YOUR GOAL: Transcribe the lines exactly, beginning with the one that contains "Task: Click the Save document toolbar icon" and ending with the final line of the records. Do not transcribe pictures.

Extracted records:
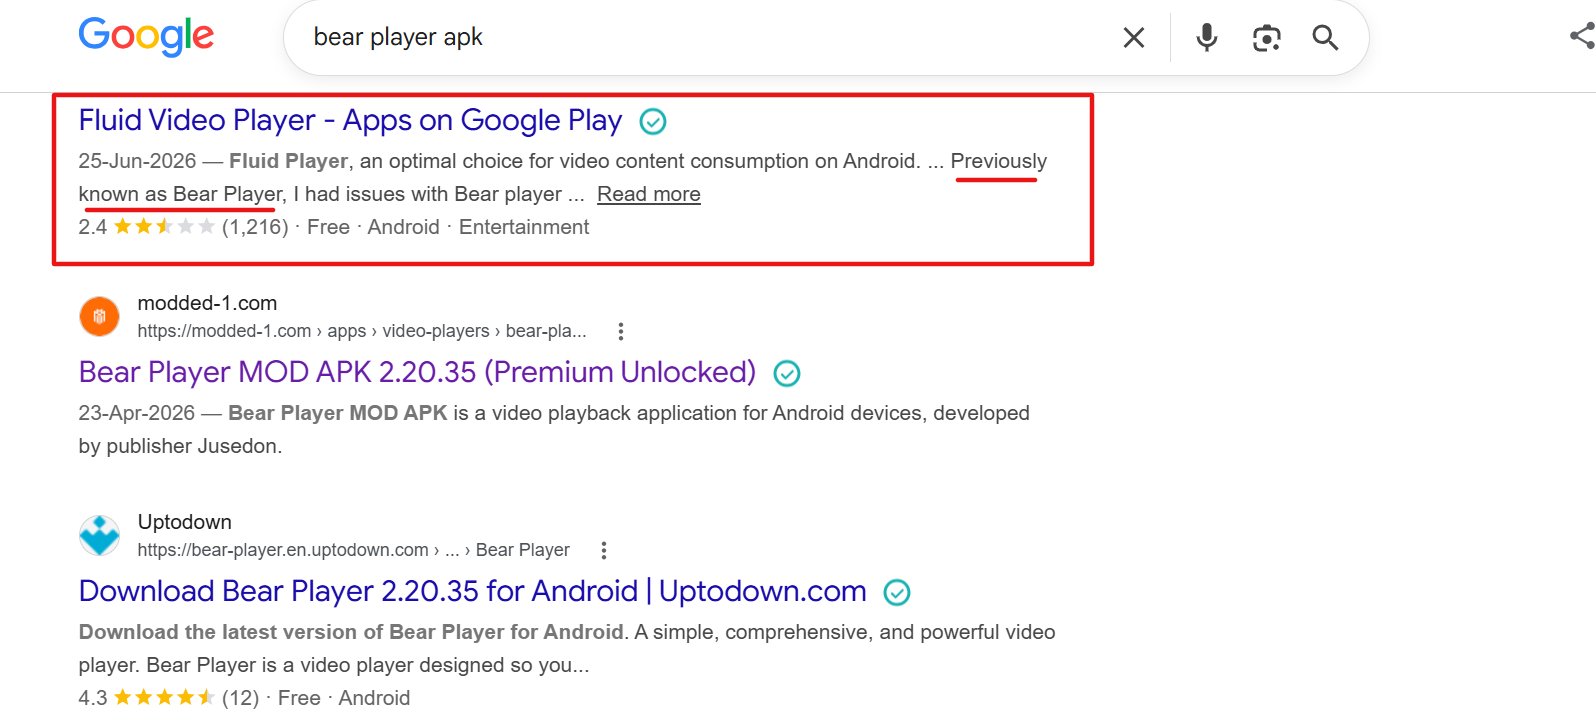This screenshot has width=1596, height=722.
Task: Open Fluid Video Player Google Play result
Action: 350,121
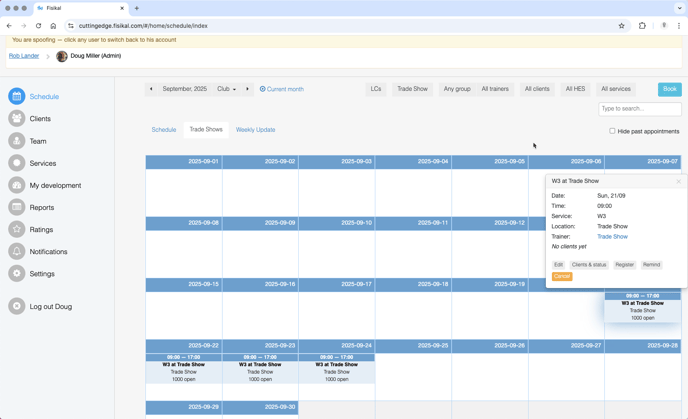The width and height of the screenshot is (688, 419).
Task: Open the Settings gear icon
Action: (x=17, y=273)
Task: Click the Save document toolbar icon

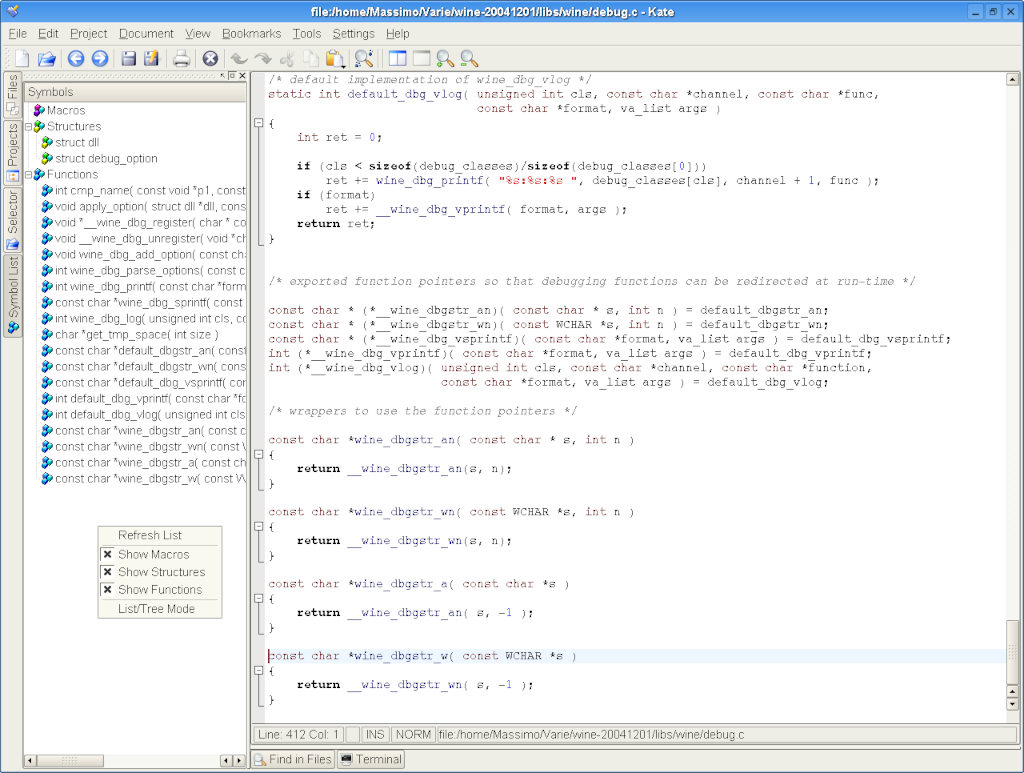Action: click(x=130, y=57)
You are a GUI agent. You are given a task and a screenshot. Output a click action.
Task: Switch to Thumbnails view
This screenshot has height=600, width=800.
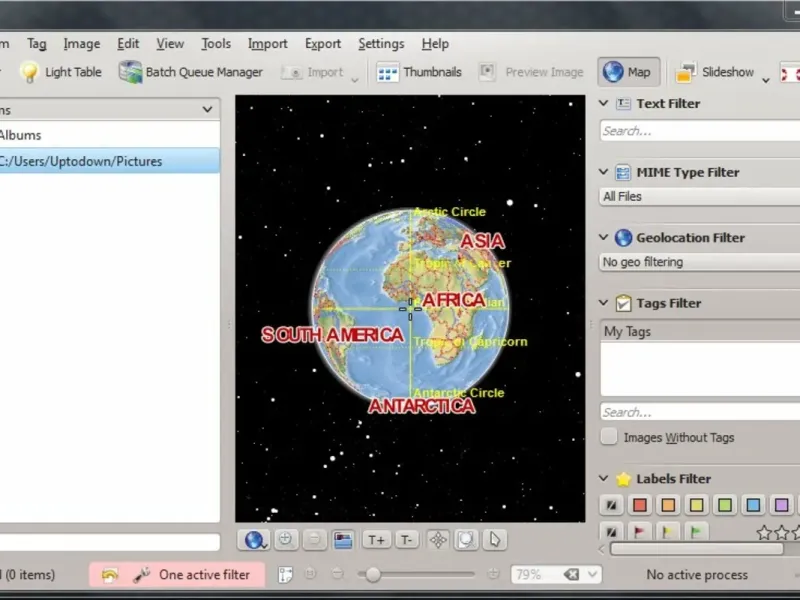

TASK RESULT:
Task: Click the Save document toolbar icon

Action: click(x=130, y=57)
You are a GUI agent. You are given a task and a screenshot. Output a click action.
Task: Switch to Thumbnails view
This screenshot has height=600, width=800.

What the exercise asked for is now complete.